Document (2) represents the closest prior art.

As is evident from the comments made about the content of document (2) in point 3.1 above, document (2) discloses the use of topotecan and its pharmaceutically acceptable salts, hydrates and solvates thereof for the treatment of cancer and in particular of ovarian cancer.

Therefore, the problem to be solved lies in the provision of an improved use of topotecan in a specific cancer therapy.

The solution lies in the treatment of adenocarcinoma of the ovary.

Having regard to the clinical experimental results in the "utility" example of the description which show the excellent and sustained clinically significant response in third-line treatment of adenocarcinoma of the ovary (topotecan administered by intravenous injection), the board is satisfied that the problem has been plausibly solved.

It remains to be investigated whether the proposed solution is obvious to the skilled person in the light of the prior art.

As becomes evident from the analysis of the content of document (2) made in point 3.1 above, the skilled person is taught to use topotecan when treating ovarian cancer among other cancer types, but there is no information or anything in said document which could have induced the skilled person to think about the excellence and improvement achievable when using topotecan in the treatment of adenocarcinoma of the ovary.

As expressed already in point 3.4 above, the tumor models disclosed in document (2) relying on reticulum cell sarcoma do not serve as models for adenocarcinoma of the ovary.

Moreover, the mention in document (2), page 16, of ovarian adenocarcinoma relates to a general teaching in connection with anti-cancer drugs in general and multidrug resistant sublines, and the wish to find new agents, but the teaching in relation to topotecan in document (2) refers to the cell lines and models detailed in the experimental part of document (2). Hence, document (2) cannot serve the skilled person further when looking for the specific use of topotecan defined in claim 1 of the sixth auxiliary request.

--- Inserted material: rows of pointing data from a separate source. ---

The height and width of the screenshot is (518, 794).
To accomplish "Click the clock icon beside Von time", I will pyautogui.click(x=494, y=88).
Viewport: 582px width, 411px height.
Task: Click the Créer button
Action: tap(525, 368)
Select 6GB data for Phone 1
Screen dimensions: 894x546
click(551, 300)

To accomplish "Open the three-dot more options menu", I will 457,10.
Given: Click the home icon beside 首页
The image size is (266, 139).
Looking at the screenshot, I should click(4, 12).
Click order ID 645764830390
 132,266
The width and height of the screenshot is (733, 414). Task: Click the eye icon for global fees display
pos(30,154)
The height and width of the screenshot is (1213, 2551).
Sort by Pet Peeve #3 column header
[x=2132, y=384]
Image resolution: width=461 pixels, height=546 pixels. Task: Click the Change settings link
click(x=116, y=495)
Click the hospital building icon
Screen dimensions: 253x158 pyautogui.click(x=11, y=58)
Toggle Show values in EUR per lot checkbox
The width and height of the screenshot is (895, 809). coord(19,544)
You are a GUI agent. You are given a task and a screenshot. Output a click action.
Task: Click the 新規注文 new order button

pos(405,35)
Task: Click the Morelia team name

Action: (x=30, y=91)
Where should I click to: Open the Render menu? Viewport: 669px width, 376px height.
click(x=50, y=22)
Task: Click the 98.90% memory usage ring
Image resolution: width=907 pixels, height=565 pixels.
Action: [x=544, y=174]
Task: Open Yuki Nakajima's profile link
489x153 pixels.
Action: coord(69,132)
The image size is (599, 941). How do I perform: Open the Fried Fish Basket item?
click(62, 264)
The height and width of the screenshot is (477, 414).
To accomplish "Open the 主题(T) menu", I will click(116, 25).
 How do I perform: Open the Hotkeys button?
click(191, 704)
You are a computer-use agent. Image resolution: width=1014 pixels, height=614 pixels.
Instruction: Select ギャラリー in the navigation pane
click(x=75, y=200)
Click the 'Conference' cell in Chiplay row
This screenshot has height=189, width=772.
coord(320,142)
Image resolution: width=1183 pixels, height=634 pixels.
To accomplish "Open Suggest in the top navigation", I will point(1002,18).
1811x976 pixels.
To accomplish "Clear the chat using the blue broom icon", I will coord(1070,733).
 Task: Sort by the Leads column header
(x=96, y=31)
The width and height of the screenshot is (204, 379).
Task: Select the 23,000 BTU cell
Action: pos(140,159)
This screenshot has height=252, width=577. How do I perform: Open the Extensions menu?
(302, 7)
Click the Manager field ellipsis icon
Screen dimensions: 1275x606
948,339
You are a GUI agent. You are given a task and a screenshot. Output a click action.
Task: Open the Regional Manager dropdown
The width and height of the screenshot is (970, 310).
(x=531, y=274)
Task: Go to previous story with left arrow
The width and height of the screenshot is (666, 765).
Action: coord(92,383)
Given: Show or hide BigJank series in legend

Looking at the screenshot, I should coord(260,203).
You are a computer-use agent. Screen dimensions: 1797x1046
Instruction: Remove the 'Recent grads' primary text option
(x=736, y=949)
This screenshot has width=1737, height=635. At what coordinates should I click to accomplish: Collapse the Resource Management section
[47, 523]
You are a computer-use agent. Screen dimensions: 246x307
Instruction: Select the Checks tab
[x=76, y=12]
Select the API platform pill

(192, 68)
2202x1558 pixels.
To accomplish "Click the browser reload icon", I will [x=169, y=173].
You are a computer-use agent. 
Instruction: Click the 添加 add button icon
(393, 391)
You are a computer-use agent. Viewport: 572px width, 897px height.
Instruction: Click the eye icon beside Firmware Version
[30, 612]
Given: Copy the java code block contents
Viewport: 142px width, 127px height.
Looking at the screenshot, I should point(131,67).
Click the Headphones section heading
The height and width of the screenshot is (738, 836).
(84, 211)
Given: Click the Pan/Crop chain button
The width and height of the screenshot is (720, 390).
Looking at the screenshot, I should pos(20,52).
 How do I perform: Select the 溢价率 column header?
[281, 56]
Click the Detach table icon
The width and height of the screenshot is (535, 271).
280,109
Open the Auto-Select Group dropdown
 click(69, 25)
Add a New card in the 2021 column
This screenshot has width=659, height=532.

Additionally, as analysed in point 3.5 above, the board does not dispose of any proof that the skilled person knew at the effective date of the application in suit that the abstract numbered as document (1) related to topotecan. Moreover, the in vitro tumour models mentioned therein suggest a preference for ovarian cancer rather than for breast or cell lung cancers for the derivative SKF but they do not give the skilled person any information in respect of their usefulness in respect of predicting the excellent use of topotecan for adenocarcinoma of the ovary.

Consequently, in view of the above, the board concludes that the subject-matter claimed in the sixth auxiliary request meets the requirements of Article 56 EPC.